Ma il vero Jolly dei paradossi, quello che vale doppio, è sbucato fuori qualche mese fa quando, andando a ricercare documenti da proporre ai politici, ci siamo imbattuti in una ricerca medica degli anni ’70-’80 fatta presso l’Università di Firenze su 400 macchinisti, dalla quale si evince che l’aspettativa di vita per questa categoria era di circa 64 anni. Ora, pur ammettendo che, nonostante gli appesantimenti degli orari e di tutte le altre variabili, tale aspettativa di vita sia rimasta uguale o addirittura aumentata di qualche anno, significherebbe comunque che statisticamente un grandissimo numero morirà non appena raggiunta la pensione, ma un altrettanto grande numero morirà durante l’età lavorativa, alla faccia dell’equità tra lavoratori (principio garantito dalla Costituzione) e della sicurezza nelle Ferrovie.

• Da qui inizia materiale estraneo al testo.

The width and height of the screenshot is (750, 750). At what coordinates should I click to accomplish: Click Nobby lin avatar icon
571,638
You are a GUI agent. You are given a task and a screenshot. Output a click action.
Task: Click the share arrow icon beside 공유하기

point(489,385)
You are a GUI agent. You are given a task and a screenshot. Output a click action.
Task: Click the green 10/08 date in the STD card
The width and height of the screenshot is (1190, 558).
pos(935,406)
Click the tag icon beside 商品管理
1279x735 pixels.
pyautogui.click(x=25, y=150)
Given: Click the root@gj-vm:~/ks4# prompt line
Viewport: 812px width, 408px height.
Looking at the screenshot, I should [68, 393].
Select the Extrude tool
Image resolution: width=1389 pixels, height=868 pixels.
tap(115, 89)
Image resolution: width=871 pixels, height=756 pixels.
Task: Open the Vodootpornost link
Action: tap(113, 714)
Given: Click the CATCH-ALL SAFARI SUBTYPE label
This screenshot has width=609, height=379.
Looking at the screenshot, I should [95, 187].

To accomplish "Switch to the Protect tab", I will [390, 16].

Infine, per chiudere in bellezza (si fa per dire!), l’ultimo paradosso da collezione, che però forse potrebbe sembrare più una presa per i fondelli: a gennaio l’INPS emana il messaggio N°545 con il quale specifica che per le varie categorie di lavoratori atipici che dovevano essere armonizzate ai nuovi requisiti pensionistici entro giugno 2012, poiché tale armonizzazione non era avvenuta, restavano valide le vecchie normative precedenti.

Quindi, grazie al “Taglia Leggi” e all’errore nel comma 18, gli unici lavoratori ATIPICI rimasti imbrigliati nella “Salva-Italia” sono i ferrovieri e i macchinisti in particolare.

Post scrittum:

non sappiamo se è un paradosso, ma in Francia i macchinisti possono andare in pensione a 54 anni, in Belgio e in Inghilterra a 55 con lievi penalizzazioni.